For the past 6 days I had been running a workshop with 38 of the future leaders of the creative industry. A class of copywriters, art directors and designers. The topic was digital marketing.

On the first day I asked the obvious opening question. “Who of you have blogs?” Not a single hand was raised. On the second last day of the workshop the students aimed their cellphone cameras at the square QR “barcode” on the screen, which led them to a website landing page with their instructions. Within a day a video response shot on those same phones to the viral “Die Antword” had been uploaded onto a video-sharing site and then embedded in a blog post on their individual blog sites and shared with the world. They had joined the revolution.
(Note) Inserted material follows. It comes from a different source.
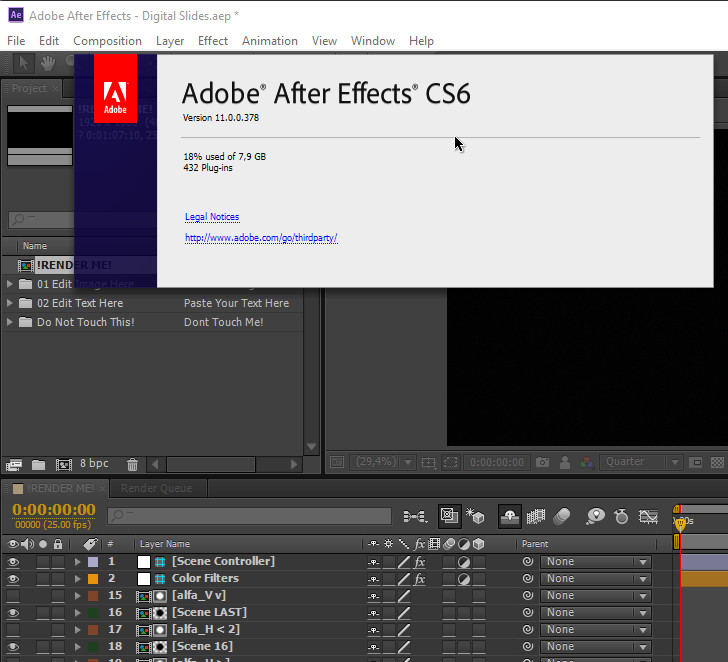This screenshot has width=728, height=662.
Task: Open the Composition menu
Action: (107, 41)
It has always bothered me that the education system focuses on teaching compliance. For 12 years at school and 3 years at university students are taught to listen, are rewarded for obedience and punished for daring to stray. It’s no wonder then that in a class of communications professionals none had a blog – they had not been told to have a blog.

I often feel that those who understand the tumultuous changes that have been brought about by the internet are living in a parallel universe. It’s a world in which people are connected, and because of the connections, the way they find stuff out, the way they buy, the way they communicate and the way they get things done has changed completely. In this world everything is possible and things happen at the speed of light.

Living right alongside us are people who don’t understand the extent to which South Africans are connected, whether they live in Diepsloot or Dainfern. People who don’t understand that the development of the mobile internet is happening eight times faster than the equivalent stage in the development of the PC internet. There are those that don’t even know about the millions and millions of messages a minute travelling along mobile-based IM channels in South Africa or the imminent availability of fast and cheap internet connections and how much influence that will have.

Many of these people are in influential positions spending advertising and marketing budgets. When the penny drops, we will find that as brand marketers we don’t have the ability to connect with our customers who are finding their own voice, that our marketing communications agencies, who have been following the same formulae for producing campaigns, are now seriously lost.

Pablo Picasso said “Every child is an artist. The problem is how to remain an artist once he grows up”

We are going to need artists in this new world. Where are we going to find them? Certainly not out of an education system that rewards compliance.